Ora, a brutalidade da resposta israelita deslegitima a legitimidade da sua autodefesa. Segundo, a retaliação deve concentrar-se sobre os alvos militares e salvaguardar as populações civis. Escolas, hospitais e edifícios residenciais dificilmente podem ser considerados alvos militares. E bombardeios em zonas densamente povoadas e ataques a bairros residenciais não podem deixar de provocar vítimas civis, entre elas muitas crianças. Sabemos que é suposto os militantes das organizações terroristas estarem escondidos nessas zonas, mas haveria certamente outro tipo de operações militares que alvejam os operacionais sem atingir, indiscriminadamente, os civis inocentes.
A destruição militar de uma organização terrorista não pode justificar a punição coletiva de um povo. Em Gaza, como agora no Líbano, a destruição física é devastadora, a crise humanitária é de enormes proporções, há milhões de refugiados e milhares de mortos de civis. No direito internacional, o direito da guerra fixa os limites do uso da força e o direito humanitário o tratamento devido aos não combatentes. Israel não cumpre nem um nem outro. Vive à margem das Convenções de Genebra e, por muito que custe dizê-lo, comporta-se como um “fora-da-lei”. O ataque à operação de paz da ONU no Líbano (UNIFIL) é só mais um episódio desse padrão de comportamento à margem do direito internacional.
A UNIFIL foi estabelecida em 1978, depois da primeira invasão do Líbano por Israel. Era uma força de interposição e tinha um triplo objetivo: confirmar a retirada israelita; ajudar o Governo libanês a restaurar a autoridade na zona; e garantir a segurança e a paz. Em 1982, Israel invade uma segunda vez o Líbano e, até ao termo da invasão, em 1985, a UNIFIL não só fica atrás das linhas israelitas como perde a função de interposição e fica limitada à assistência humanitária.
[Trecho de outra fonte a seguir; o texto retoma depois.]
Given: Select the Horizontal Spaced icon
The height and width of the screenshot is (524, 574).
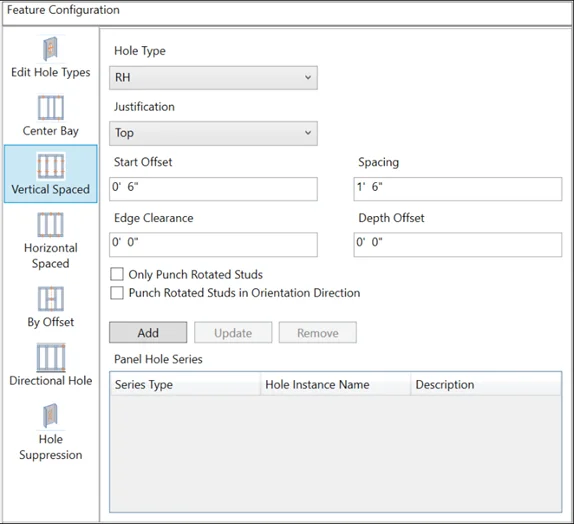Looking at the screenshot, I should tap(51, 224).
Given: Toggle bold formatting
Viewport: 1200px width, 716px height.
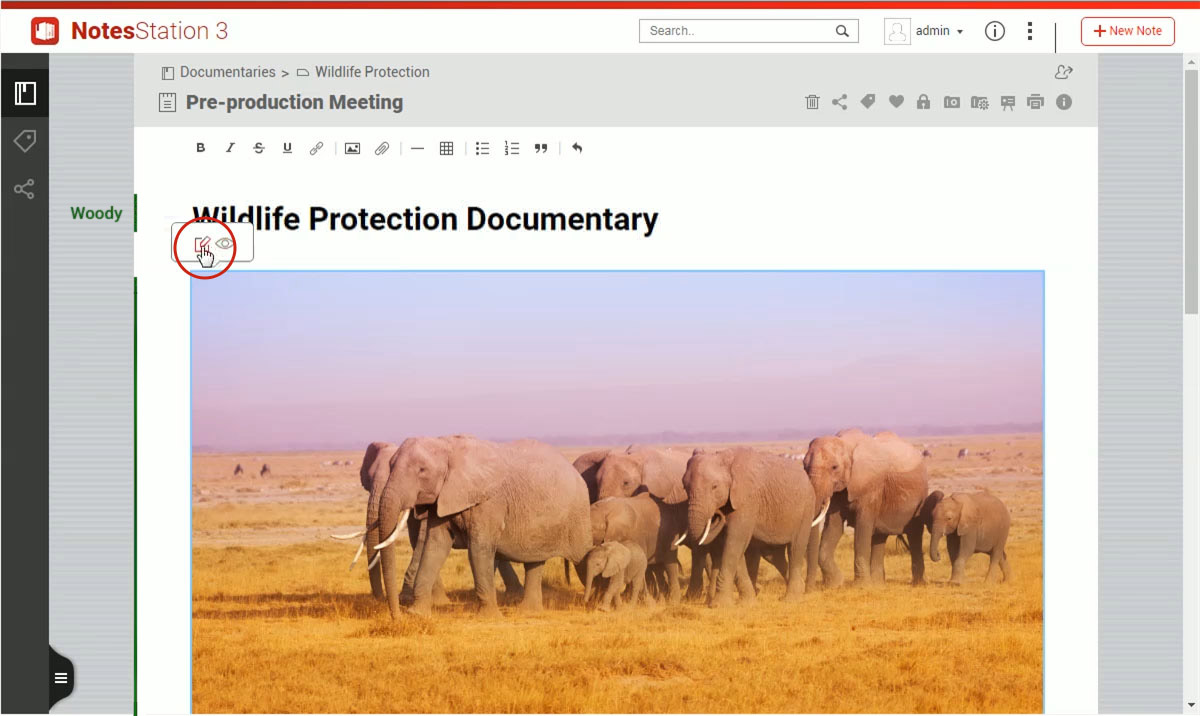Looking at the screenshot, I should click(200, 148).
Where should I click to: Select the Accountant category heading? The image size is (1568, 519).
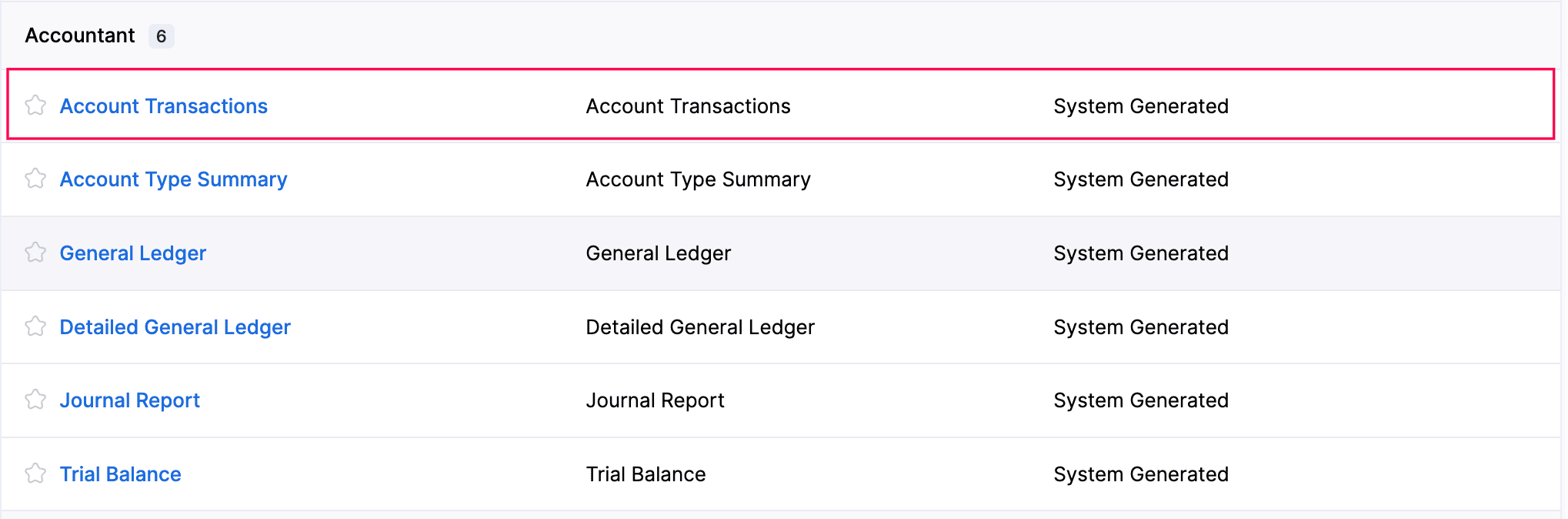tap(79, 35)
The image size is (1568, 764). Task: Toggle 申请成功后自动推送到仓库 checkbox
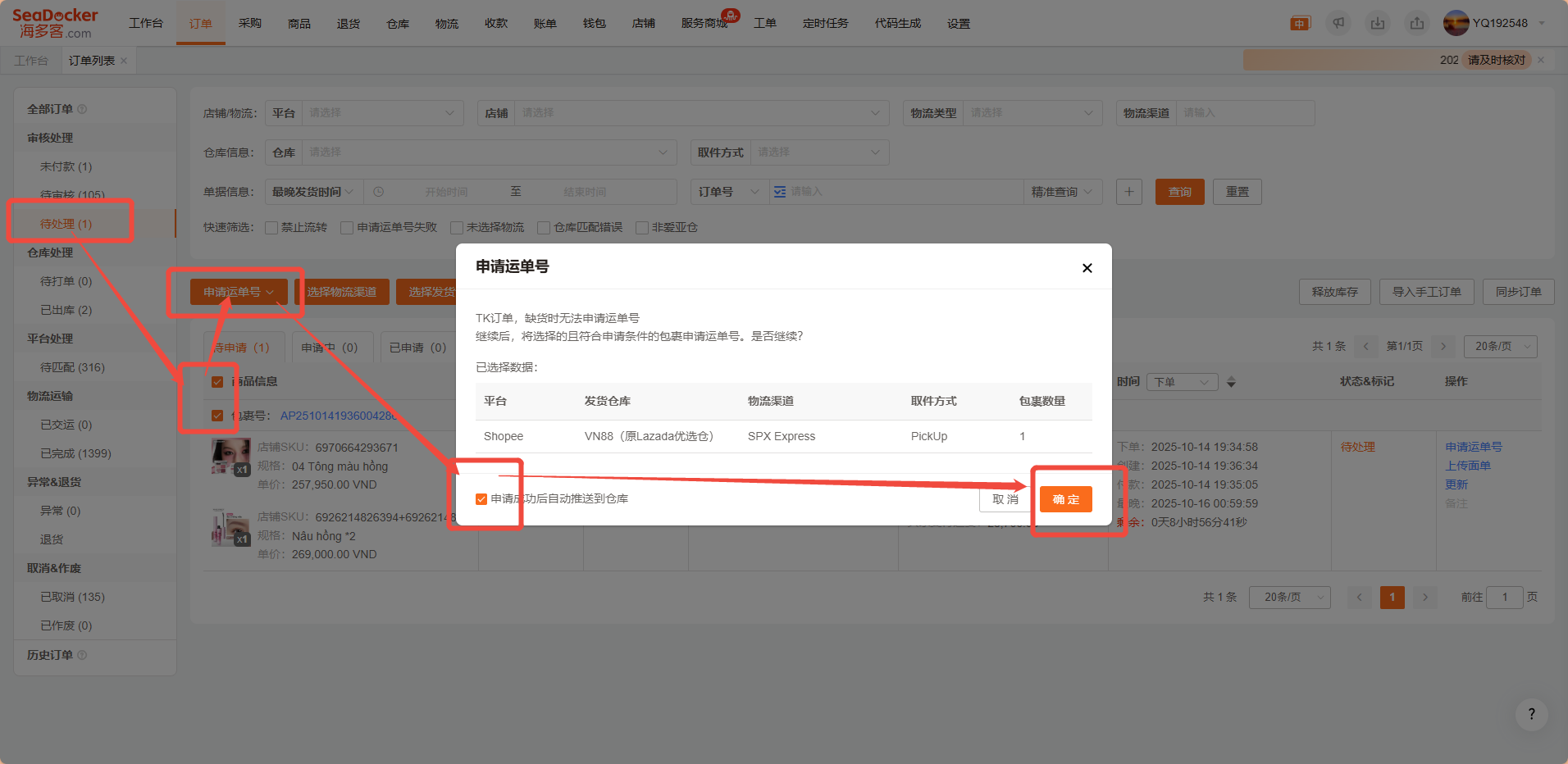481,499
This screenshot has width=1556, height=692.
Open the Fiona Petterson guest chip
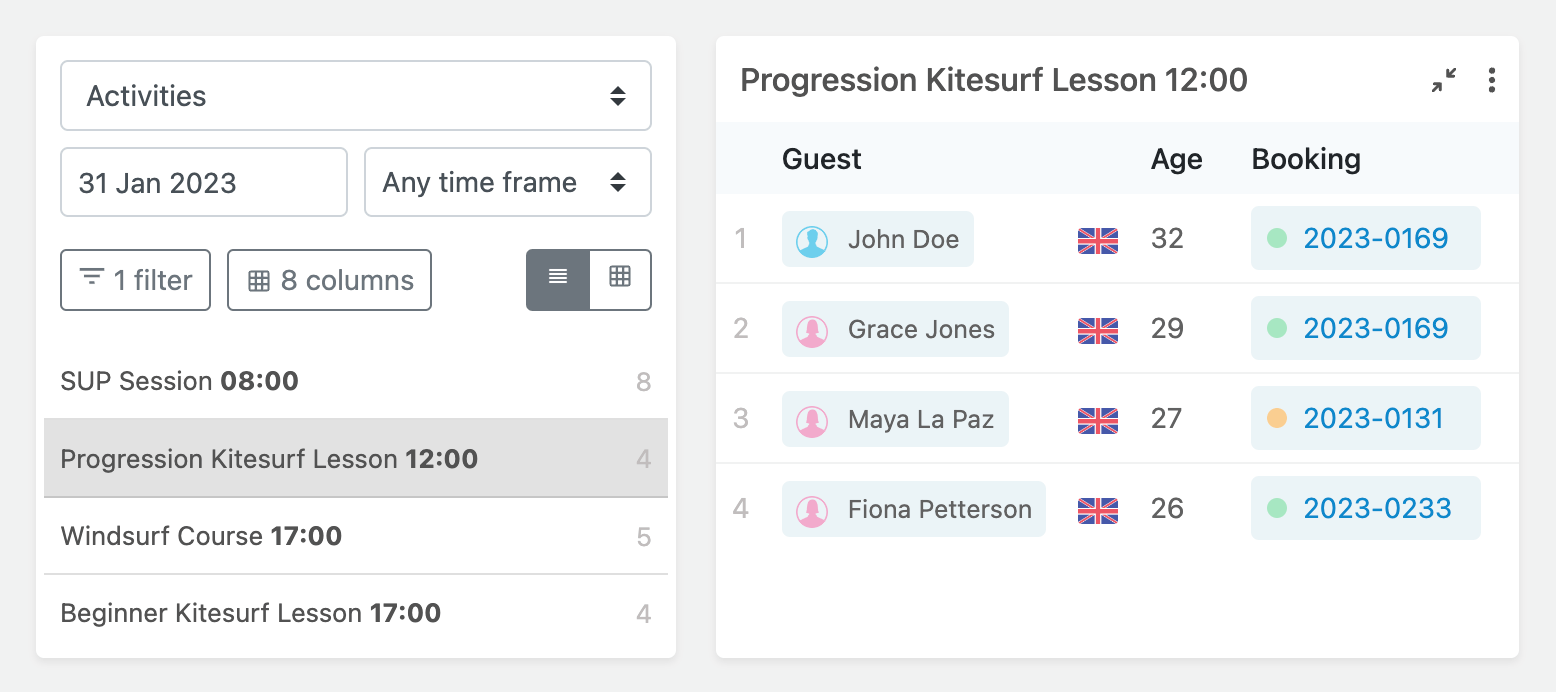(914, 509)
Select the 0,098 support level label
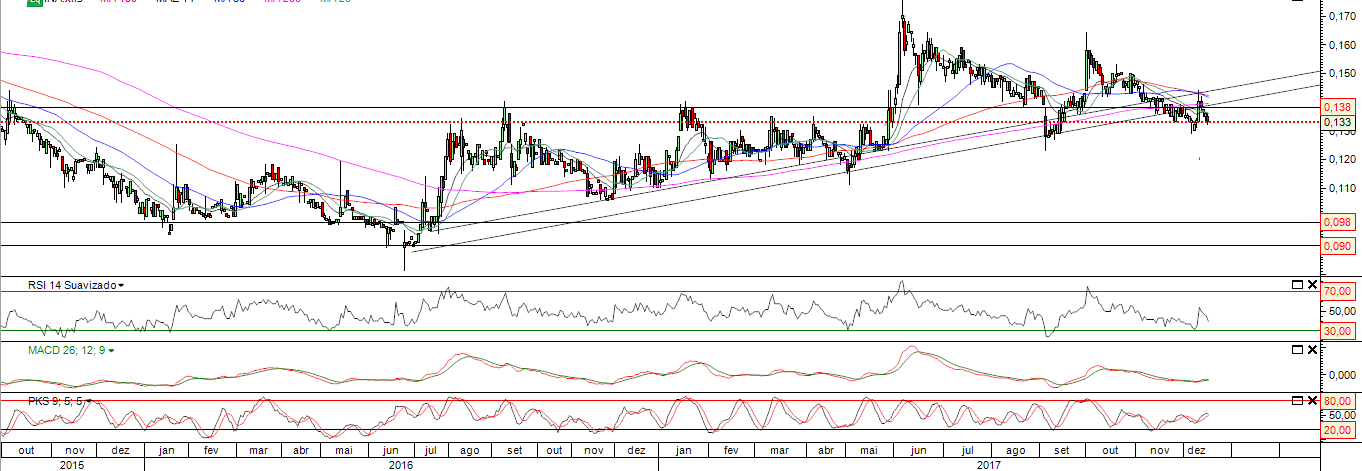1362x471 pixels. tap(1338, 223)
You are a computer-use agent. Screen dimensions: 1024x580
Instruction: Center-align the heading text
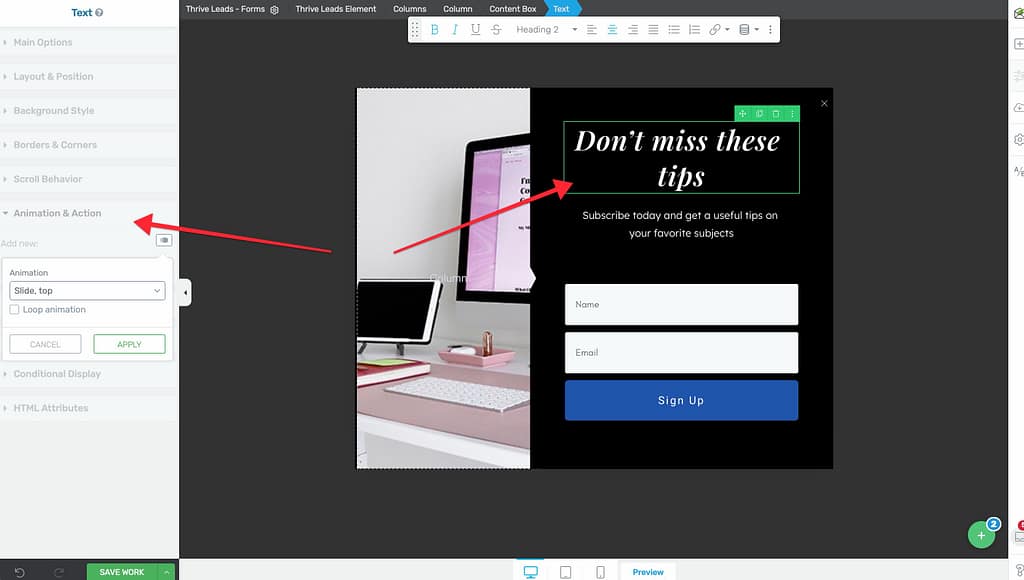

Em 2006, depois da terceira invasão israelita, a resolução 1701 do Conselho de Segurança da ONU não só reforça a força militar como alarga o mandato da missão: manutenção da paz e segurança; confirmação da retirada israelita; assistência no desarmamento e desmobilização das milícias e proteção das populações civis.
Como é óbvio, a UNIFIL não foi um sucesso. Não evitou uma quarta invasão de Israel, como não evitou o reforço político e militar do Hezbollah. Mas tem desempenhado uma função importante de proteção e assistência humanitária às populações.
Na condução das operações militares de invasão, Israel vê a UNIFIL como um empecilho e tem pressionado para a sua retirada. Em tom de poucos amigos, Netanyahu avisou ao secretário-geral da ONU para retirar as suas tropas. Ora, acontece que nem a UNIFIL está ao serviço da estratégia israelita, nem o secretário-geral tem poderes para retirar as tropas. A missão foi estabelecida pelo Conselho de Segurança e só o Conselho de Segurança tem poderes para isso. E, certamente, não o fará. Assim, Israel decidiu remover o empecilho e avançou contra uma base militar da UNIFIL num contexto em que já foram feridos vinte capacetes azuis.
Mas este não é um ato isolado. Faz parte de uma já longa campanha contra as Nações Unidas. E não se trata apenas da violação pura e simples das resoluções da ONU sobre os territórios ocupados. Da UNIFIL ou do Alto Comissariado para os Refugiados. Trata-se dos ataques recorrentes aos órgãos judiciais das Nações Unidas: o Tribunal Internacional de Justiça e o Tribunal Penal Internacional que têm acusado os dirigentes israelitas da ocupação ilegal dos territórios palestinos e da condução da guerra em Gaza. Trata-se do ataque ostensivo e desproporcionado contra o secretário-geral, declarando-o “persona non grata”. Declaração que, aliás, não se lhe aplica, porque a Convenção de Viena que a prevê aplica-se aos Estados, mas não às organizações internacionais.
Trata-se, enfim, de um padrão de comportamento “fora da lei”. Muitas vezes, a pretexto da defesa do Ocidente. Não, não é. Os EUA e a Europa têm de perceber que não se trata da defesa do Ocidente. Pelo contrário, põe em causa a autoridade moral do Ocidente. A que ainda lhe resta.